Bayesian Regression example with Simple Python
1. Goal:
We start with a belief about the slope (e.g., salary increase per year of experience), then update it with data.
Assumptions:
- Prior belief: slope is around ₹50,000 per year
- Observed data: interview a few people and get their salary vs experience
- update the belief (Bayesian update)
Code (Python Without Libraries):
import random
import math
# -------- Step 1: Prior belief about slope (salary per year experience) -------- #
prior_mean = 50000 # ₹50,000 per year
prior_variance = 100000000 # High uncertainty (we're not confident yet)

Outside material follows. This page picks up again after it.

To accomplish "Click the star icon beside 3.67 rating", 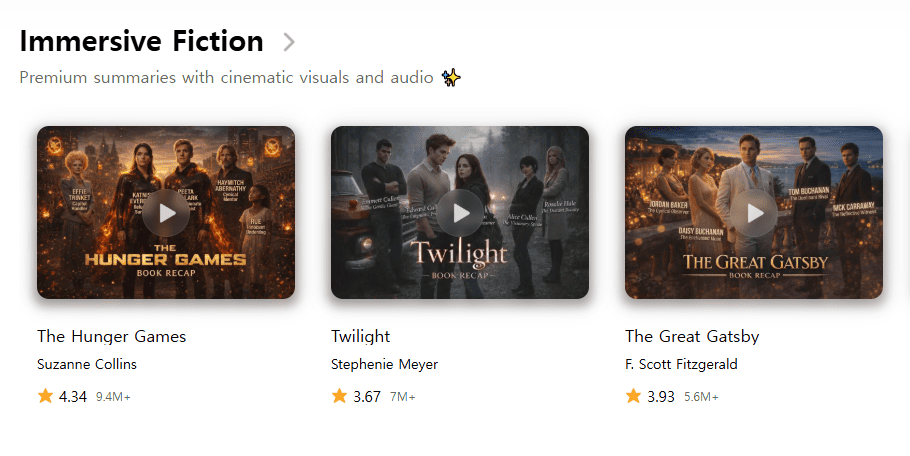I will click(x=340, y=396).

# -------- Step 2: Observed data -------- #
# Let's say these are from a small survey (experience in years, salary in ₹)
data = [(1, 52000), (2, 98000), (3, 149000), (4, 202000)]
# Assume variance in observed salaries (noise)
likelihood_variance = 1000000 # Some random variation in salary
# -------- Step 3: Bayesian Update -------- #
# We'll update the slope only for simplicity
def bayesian_update(prior_mean, prior_var, data, likelihood_var):
precision_prior = 1 / prior_var
precision_likelihood = 0
weighted_sum = 0
for x, y in data:
precision = x**2 / likelihood_var
precision_likelihood += precision
weighted_sum += (x * y / likelihood_var)
posterior_variance = 1 / (precision_prior + precision_likelihood)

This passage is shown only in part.